130 (64.0%) patients were treated using the coiling-only technique, whereas 73 (36.0%) underwent SAC. There was a trend to a higher complete obliteration rate (p = 0.061) and significantly lower recanalization rate (p = 0.030) at angiographic follow-up in the SAC group compared to the coiling-only group. Postprocedural cerebral infarction occurred less frequently in the SAC group (8.2%) than in the coiling-only group (17.7%), showing a significant difference (p = 0.044). Although the ventriculostomy-related hemorrhage rate was significantly higher in the SAC group than in the coiling-only group (26.2% vs. 9.3%, p = 0.031), the incidence of symptomatic ventriculostomy-related hemorrhage was comparable. Subgroup analysis excluding patients receiving chronic antithrombotic medications showed similar results.

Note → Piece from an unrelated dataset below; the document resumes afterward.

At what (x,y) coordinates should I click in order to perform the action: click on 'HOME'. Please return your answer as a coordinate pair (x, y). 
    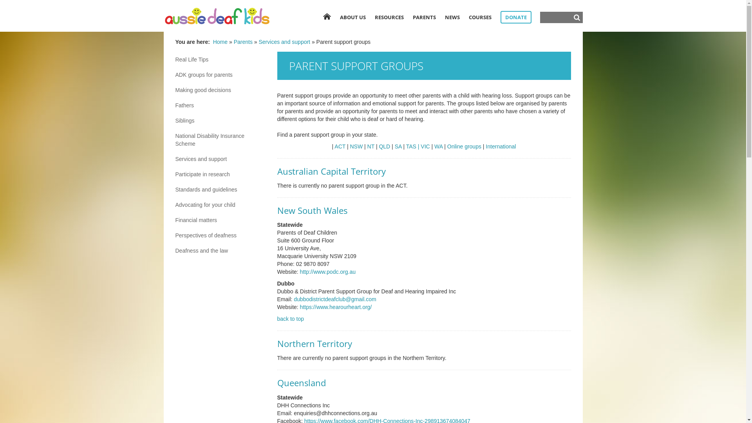
    Looking at the image, I should click on (327, 16).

SAC with periprocedural DAPT could be a safe and effective treatment strategy for acutely ruptured aneurysms. Moreover, it might have a protective effect on postprocedural cerebral infarction without increasing the risk of symptomatic hemorrhagic complications.
尽管支架辅助线圈栓塞术(SAC)在治疗急性破裂动脉瘤方面的有效性证据不断增加,但由于对支架诱导的血栓形成和出血事件的担忧,支架置入在急性期的安全性仍存在争议,这归因于抗血小板治疗的必要性。因此,我们研究了在围手术期进行双重抗血小板治疗(DAPT)的 SAC 的安全性和有效性,与单纯线圈栓塞技术进行比较,以确定它是否是一种有前途的破裂动脉瘤治疗策略。
我们回顾性评估了 203 名急性破裂动脉瘤患者,将他们分为 SAC 组和单纯线圈栓塞组。对两组之间的血管造影结果、临床结局和与手术相关的并发症进行了比较分析。对未接受慢性抗血栓药物治疗的患者进行了手术并发症亚组分析,以减轻其在住院前的影响。
130 例(64.0%)患者采用单纯线圈栓塞技术治疗,73 例(36.0%)患者采用 SAC 治疗。SAC 组的完全闭塞率有升高趋势(p=0.061),再通率明显低于单纯线圈栓塞组(p=0.030)。SAC 组术后脑梗死发生率低于单纯线圈栓塞组(8.2% vs. 17.7%,p=0.044),差异有统计学意义。虽然 SAC 组的脑室造瘘相关出血率明显高于单纯线圈栓塞组(26.2% vs. 9.3%,p=0.031),但症状性脑室造瘘相关出血的发生率相似。排除接受慢性抗血栓药物治疗的患者的亚组分析显示出类似的结果。
围手术期进行 DAPT 的 SAC 可能是治疗急性破裂动脉瘤的一种安全有效的治疗策略。此外,它可能对术后脑梗死有保护作用,而不会增加症状性出血并发症的风险。